**Short task:**
Output the listing below as a JSON list of strings with one string per line, leaving out blank lines.
* begin Data provided *
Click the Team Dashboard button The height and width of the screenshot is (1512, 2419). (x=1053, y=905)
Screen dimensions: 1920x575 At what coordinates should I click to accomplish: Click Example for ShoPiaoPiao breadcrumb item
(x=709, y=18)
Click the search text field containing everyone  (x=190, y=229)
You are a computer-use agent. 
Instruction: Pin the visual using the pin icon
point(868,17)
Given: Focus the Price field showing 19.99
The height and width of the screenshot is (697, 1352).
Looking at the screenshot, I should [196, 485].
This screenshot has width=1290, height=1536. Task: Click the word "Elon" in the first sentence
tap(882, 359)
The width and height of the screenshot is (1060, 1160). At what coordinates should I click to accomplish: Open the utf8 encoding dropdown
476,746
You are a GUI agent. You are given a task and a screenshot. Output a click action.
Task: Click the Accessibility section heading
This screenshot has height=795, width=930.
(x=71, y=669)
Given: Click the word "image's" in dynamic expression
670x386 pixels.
* end Data provided *
**Result:**
[
  "Click the Team Dashboard button The height and width of the screenshot is (1512, 2419). (x=1053, y=905)",
  "Screen dimensions: 1920x575 At what coordinates should I click to accomplish: Click Example for ShoPiaoPiao breadcrumb item",
  "(x=709, y=18)",
  "Click the search text field containing everyone  (x=190, y=229)",
  "You are a computer-use agent. ",
  "Instruction: Pin the visual using the pin icon",
  "point(868,17)",
  "Given: Focus the Price field showing 19.99",
  "The height and width of the screenshot is (697, 1352).",
  "Looking at the screenshot, I should [196, 485].",
  "This screenshot has width=1290, height=1536. Task: Click the word \"Elon\" in the first sentence",
  "tap(882, 359)",
  "The width and height of the screenshot is (1060, 1160). At what coordinates should I click to accomplish: Open the utf8 encoding dropdown",
  "476,746",
  "You are a GUI agent. You are given a task and a screenshot. Output a click action.",
  "Task: Click the Accessibility section heading",
  "This screenshot has height=795, width=930.",
  "(x=71, y=669)",
  "Given: Click the word \"image's\" in dynamic expression",
  "670x386 pixels."
]